かなり厳しい伝授だった。バンバン炎を打ち出す。男性なので多少火傷をさせてもかまわないと思っているようだ。
とはいえ、ジェンも以前に霊気防御を習得していたので、感覚の近い障壁魔法の習得もかなり順調に進んだ。午前中に数時間練習して、実用になるまでに使えるようになった。

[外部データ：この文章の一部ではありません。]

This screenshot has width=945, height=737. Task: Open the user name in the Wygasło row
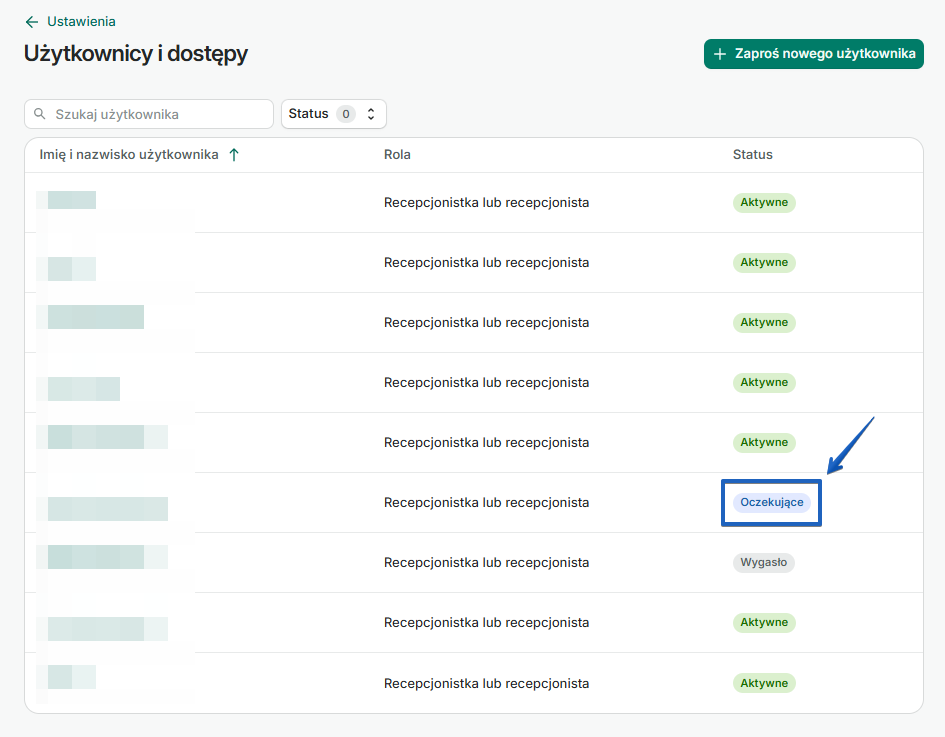[x=107, y=557]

午後から、魔物狩りを再開した。噴煙の上がる地域に登って、魔物を探す。炎の魔物をいくつか倒した。
魔物を倒しながら、次の山に向かう道を進む。
急な下り坂があった。坂には砂礫が積もっている。
先頭のウィリアが気をつけながら、坂を下りようとした。
しかし砂礫が滑り出し、ウィリアは坂の下に滑っていった。
「わ、わ」
転びはしなかったが下まで滑った。その滑った先になにかいた。赤くて大型のトカゲのようなものが、何匹も蠢いていた。
坂の上のフレイが叫んだ。
「あれは、火蜥蜴!」
火蜥蜴はウィリアの方に大きく口を開けた。
ウィリアは咄嗟に自分の周囲に障壁を作り出した。
四方から火蜥蜴が炎を吐いた。
炎は障壁で防がれた。次の瞬間ウィリアは周囲をなぎ払った。いくつもの火蜥蜴を一刀で斬った。
ウィリアは誇らしげな顔で坂の上のフレイを見上げた。フレイも笑顔でそれに応えた。